Duffy continued: "While inside the confines of his bedroom, the defendant tampered with industrial strength fireworks by breaking them open.
"It is not known precisely what he did, less still why he did what he did."
Carr was placed into an induced coma and wasn't interviewed until he awoke three months later with no recollection of the incident.
Mr Carr - now 28-years-old - has five previous convictions for nine unrelated offences, and his defence argued that he'd had the matter hanging over him for three years and 'hasn't put a foot wrong since'.
Christopher Stables added: "It's an unusual case in the sense that the defendant is in reality both the defendant and the victim in this case.
"He suffered extremely serious physical injuries in the blast."
Judge Denis Watson QC said: "For reasons which are hard to fathom you decided to meddle with some large display or industrial fireworks.
"It seems your intention was to make a larger one for a more spectacular effect.

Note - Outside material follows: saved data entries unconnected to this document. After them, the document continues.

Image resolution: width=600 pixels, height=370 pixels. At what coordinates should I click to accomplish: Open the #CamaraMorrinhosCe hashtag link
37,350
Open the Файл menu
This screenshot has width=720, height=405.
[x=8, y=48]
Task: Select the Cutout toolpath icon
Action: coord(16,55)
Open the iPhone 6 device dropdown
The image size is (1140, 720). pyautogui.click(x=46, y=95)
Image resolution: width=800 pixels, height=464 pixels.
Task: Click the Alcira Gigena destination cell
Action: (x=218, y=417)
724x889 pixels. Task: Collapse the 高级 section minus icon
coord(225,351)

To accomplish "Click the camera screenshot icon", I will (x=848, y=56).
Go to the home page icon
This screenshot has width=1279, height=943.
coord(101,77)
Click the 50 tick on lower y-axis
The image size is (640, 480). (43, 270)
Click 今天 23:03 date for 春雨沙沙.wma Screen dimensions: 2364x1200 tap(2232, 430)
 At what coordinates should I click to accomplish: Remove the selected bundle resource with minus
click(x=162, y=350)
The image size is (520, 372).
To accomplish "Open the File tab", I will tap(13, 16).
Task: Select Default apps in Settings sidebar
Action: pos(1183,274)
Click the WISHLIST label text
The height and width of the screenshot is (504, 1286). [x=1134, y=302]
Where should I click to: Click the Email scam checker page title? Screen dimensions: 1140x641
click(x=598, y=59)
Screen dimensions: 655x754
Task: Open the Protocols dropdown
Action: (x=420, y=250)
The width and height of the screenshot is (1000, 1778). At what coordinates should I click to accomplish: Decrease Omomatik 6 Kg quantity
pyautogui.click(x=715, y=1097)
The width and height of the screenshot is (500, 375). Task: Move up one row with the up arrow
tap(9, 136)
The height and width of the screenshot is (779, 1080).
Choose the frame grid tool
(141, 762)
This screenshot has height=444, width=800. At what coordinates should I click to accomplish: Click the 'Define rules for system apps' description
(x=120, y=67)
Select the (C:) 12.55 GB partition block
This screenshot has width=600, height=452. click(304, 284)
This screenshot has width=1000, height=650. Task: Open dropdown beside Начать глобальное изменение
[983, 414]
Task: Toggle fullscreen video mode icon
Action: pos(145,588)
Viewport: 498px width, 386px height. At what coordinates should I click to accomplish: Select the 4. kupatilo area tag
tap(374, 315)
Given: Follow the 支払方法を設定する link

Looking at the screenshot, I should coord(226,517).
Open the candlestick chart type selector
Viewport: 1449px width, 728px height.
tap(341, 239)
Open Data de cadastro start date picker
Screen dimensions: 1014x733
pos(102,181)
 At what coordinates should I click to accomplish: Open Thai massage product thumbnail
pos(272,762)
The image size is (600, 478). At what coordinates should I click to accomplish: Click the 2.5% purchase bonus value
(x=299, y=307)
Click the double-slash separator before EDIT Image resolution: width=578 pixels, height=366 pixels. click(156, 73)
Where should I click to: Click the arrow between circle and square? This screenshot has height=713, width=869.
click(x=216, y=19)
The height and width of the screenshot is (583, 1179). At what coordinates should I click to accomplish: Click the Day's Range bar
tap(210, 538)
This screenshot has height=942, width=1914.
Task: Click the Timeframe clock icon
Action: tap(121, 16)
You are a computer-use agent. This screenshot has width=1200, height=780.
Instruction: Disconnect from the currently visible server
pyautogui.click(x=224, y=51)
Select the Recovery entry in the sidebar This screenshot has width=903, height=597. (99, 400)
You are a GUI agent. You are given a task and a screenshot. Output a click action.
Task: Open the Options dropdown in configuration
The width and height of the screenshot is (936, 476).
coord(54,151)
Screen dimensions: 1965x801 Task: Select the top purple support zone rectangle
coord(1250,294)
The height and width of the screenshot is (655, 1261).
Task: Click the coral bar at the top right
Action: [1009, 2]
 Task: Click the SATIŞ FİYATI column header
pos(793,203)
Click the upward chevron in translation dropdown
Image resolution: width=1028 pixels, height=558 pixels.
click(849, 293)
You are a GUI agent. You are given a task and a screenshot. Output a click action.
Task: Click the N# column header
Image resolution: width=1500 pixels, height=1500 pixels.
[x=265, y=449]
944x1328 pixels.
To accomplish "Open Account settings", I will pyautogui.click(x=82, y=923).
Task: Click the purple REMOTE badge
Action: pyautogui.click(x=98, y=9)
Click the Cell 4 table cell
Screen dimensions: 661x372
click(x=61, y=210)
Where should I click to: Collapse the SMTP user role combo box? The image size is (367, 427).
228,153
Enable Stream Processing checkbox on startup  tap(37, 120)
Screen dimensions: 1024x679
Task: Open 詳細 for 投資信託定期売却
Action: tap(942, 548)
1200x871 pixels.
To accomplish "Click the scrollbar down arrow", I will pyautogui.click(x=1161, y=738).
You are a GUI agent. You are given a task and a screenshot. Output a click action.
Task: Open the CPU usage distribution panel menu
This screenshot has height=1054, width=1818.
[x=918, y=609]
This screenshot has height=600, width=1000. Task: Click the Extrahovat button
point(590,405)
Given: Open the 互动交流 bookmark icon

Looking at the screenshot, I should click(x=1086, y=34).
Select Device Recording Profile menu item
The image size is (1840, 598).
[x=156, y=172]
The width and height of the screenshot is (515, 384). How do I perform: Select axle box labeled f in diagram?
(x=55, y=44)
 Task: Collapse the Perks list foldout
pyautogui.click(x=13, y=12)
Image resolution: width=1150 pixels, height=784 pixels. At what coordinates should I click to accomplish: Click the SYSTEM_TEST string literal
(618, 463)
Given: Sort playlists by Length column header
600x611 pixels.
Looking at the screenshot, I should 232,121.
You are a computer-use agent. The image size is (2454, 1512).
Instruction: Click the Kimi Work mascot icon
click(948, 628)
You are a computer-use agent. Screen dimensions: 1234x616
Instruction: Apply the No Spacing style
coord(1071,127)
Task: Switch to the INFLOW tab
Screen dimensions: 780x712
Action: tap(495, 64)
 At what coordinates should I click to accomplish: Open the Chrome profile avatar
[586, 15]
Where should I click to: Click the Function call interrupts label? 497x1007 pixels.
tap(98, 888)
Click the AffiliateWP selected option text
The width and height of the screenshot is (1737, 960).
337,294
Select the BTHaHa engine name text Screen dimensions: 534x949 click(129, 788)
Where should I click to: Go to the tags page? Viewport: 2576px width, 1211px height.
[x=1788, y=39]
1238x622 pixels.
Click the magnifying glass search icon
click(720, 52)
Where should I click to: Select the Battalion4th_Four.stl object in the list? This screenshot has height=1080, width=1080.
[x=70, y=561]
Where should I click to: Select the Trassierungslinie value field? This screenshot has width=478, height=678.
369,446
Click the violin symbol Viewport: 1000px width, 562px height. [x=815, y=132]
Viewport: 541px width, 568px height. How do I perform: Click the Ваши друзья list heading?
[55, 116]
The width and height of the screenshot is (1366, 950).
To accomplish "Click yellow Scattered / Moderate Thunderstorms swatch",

"From what you said to the paramedics, you were in the process of dismantling one or two fireworks, using some sort of blender or grinder to do so."
Speaking of the 'obvious' risks, he added: "You blew off the roof of your parent's home and of course there were members of your family at home.
"You risked injury to and the life of your parents, family and neighbours and caused serious injury to yourself."
However, he ruled that 'it was never intended that this should be detonated in a way to cause harm to anybody, or cause damage to anything'.
He said: "Everybody else, the landlord, your family and neighbours all appear to have accepted this was unintentional."